[reportlab-users] Writing smaller image-only PDFs

Thu Feb 9 05:11:58 EST 2006

Nicholas Watmough wrote:
> Each JPEG is about 0.5MB, so the combined size would be about 5.5MB.
> 
> However, I tried saving the JPEGs individually through the commercial 
> tool (Omnipage), and the JPEGs were the same size as when saved through 
> Python. But the imge-only PDF produced by Omnipage was 0.4MB, and the 
> one produced through reportlab was 7.8MB.
> 
> Maybe there is some way to reduce the JPEG file size?
> 
> Nick
> 
>

Could it be your docs are only black/white? A clever tool might recognize that 
and do the appropriate image manipulation. I'm fairly sure we try to respect the 
image properties ie check for gray/rgb/cmyk so we don't.

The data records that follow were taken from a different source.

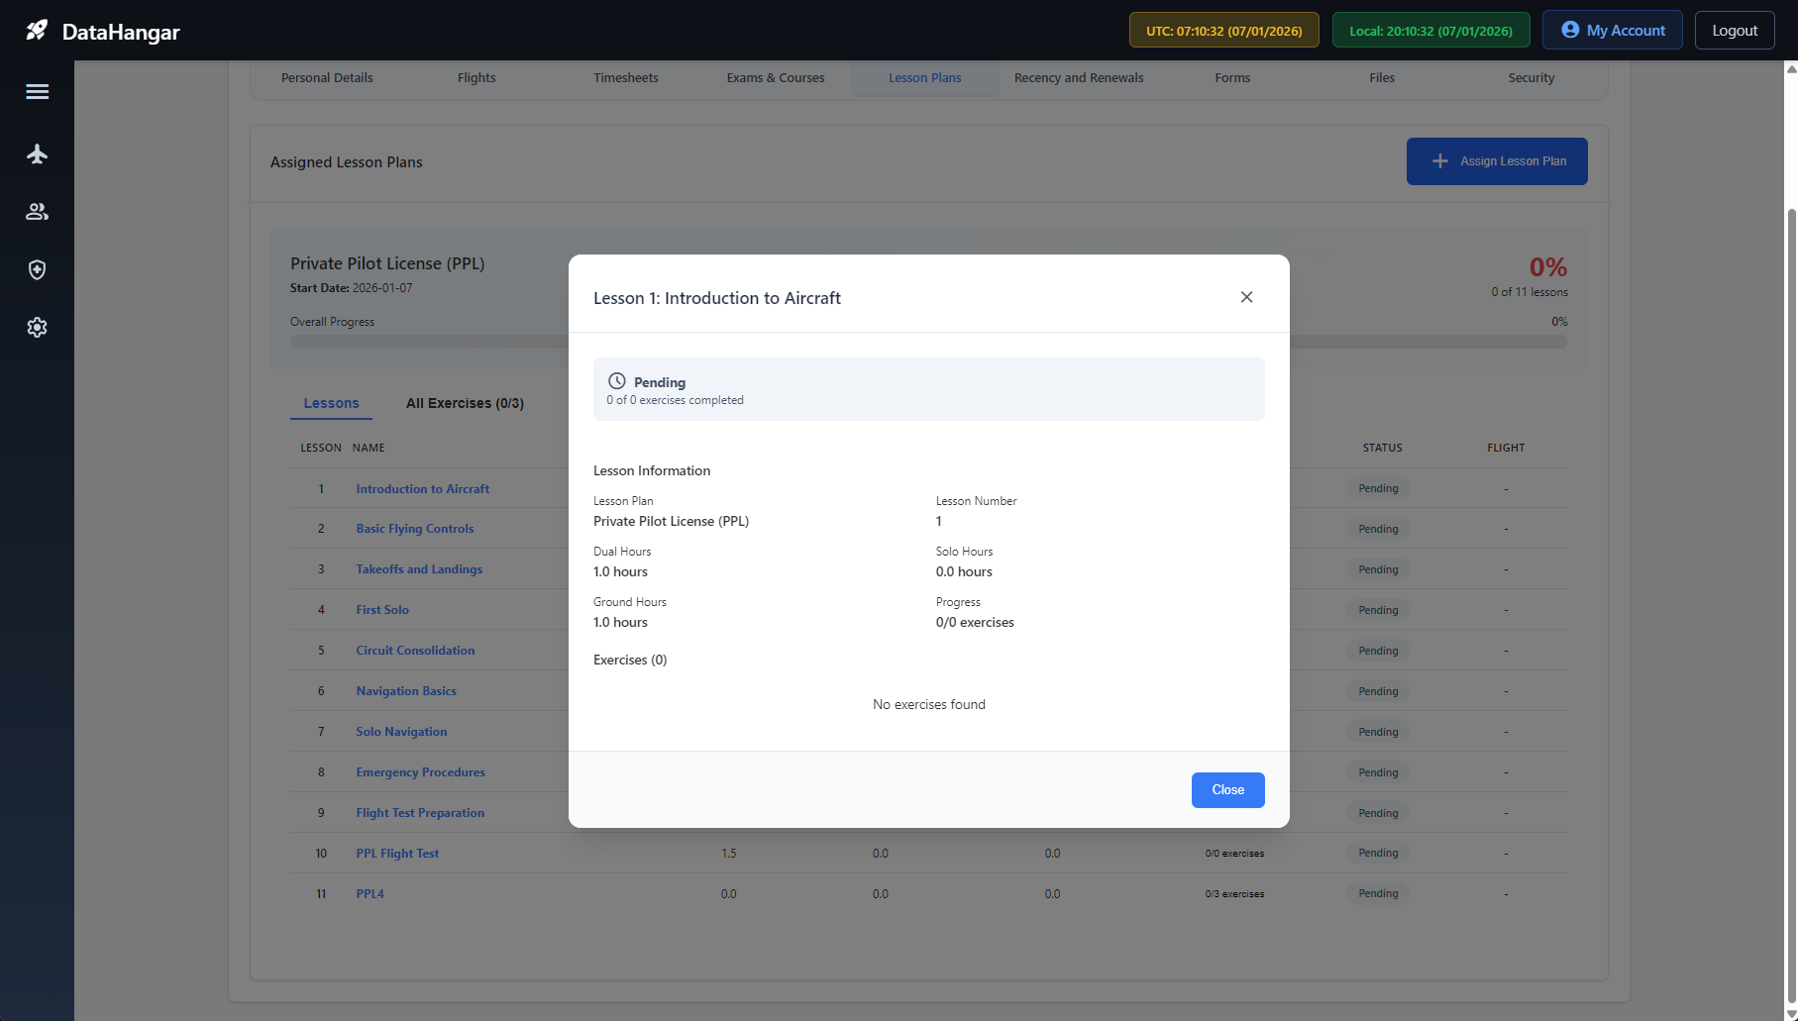Switch to the Flights tab

(476, 78)
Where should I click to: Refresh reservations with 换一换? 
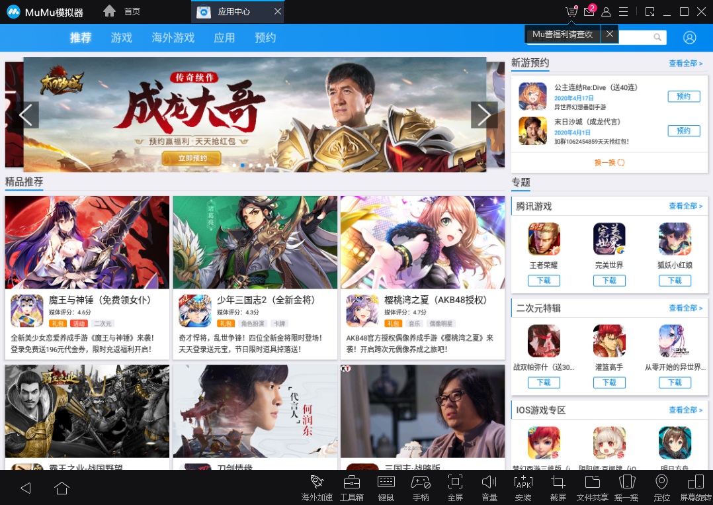pyautogui.click(x=609, y=161)
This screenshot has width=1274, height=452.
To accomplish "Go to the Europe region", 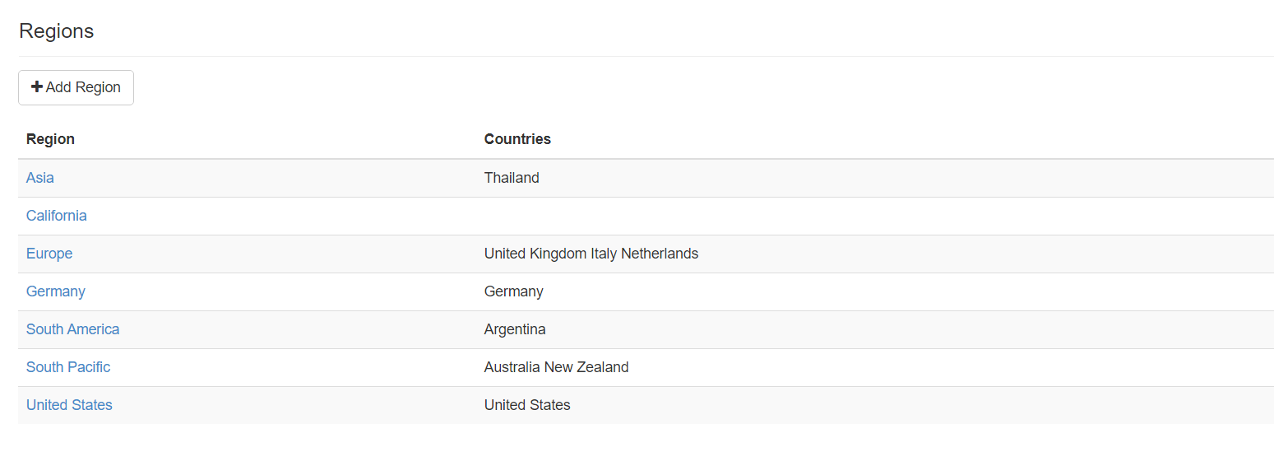I will (x=49, y=254).
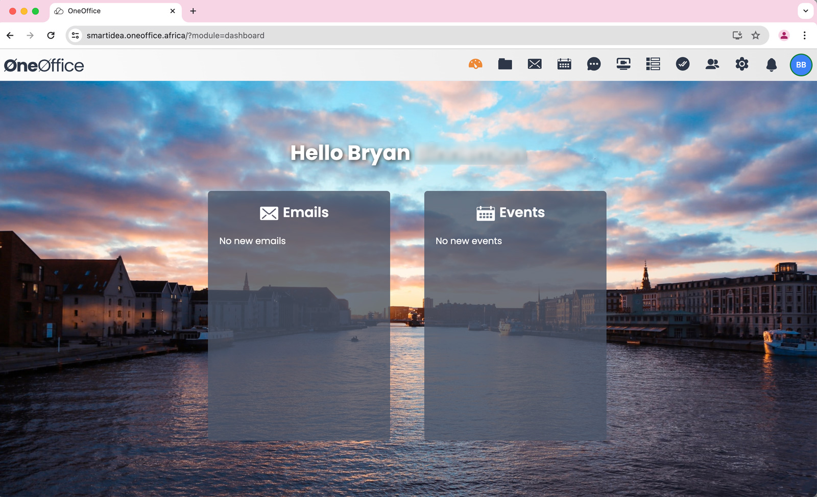Open the Files folder icon

505,64
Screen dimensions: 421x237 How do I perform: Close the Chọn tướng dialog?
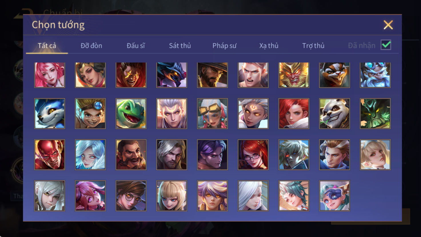click(x=388, y=25)
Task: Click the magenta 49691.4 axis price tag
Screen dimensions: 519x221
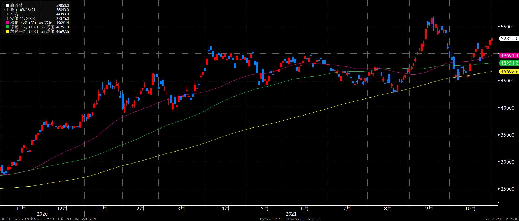Action: tap(509, 56)
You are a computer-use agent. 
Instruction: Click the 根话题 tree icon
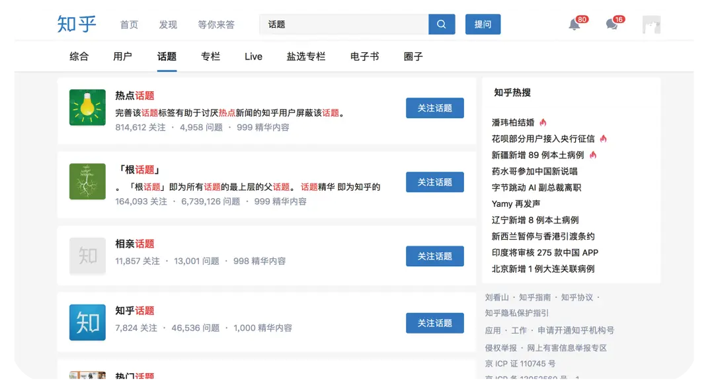(87, 182)
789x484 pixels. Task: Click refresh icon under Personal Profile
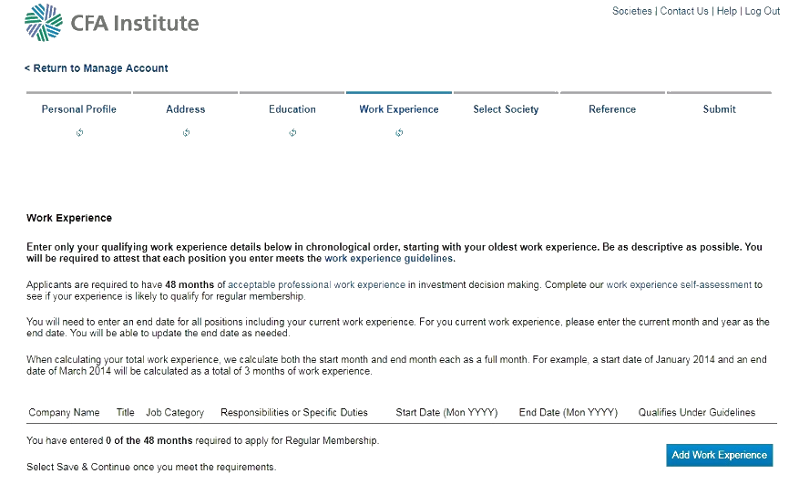[x=79, y=133]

Since jpeg is native for pdf we use only ascii85 encoding to make the contents 
more like ascii.  I think we could save a bit by not doing that, but not a huge 
amount. Jpegs are already compressed and we have to specify dctdecode as well in 
the image filters.

Perhaps they're tweaking the jpeg parameters to allow something smaller.

Alternatively a smart scanner tool could actually do OCR, but I suspect they 
don't unless you ask for it.

Have you tried extracting the images from the omnipage output to see how they 
compare with the inputs?
-- 
Robin Becker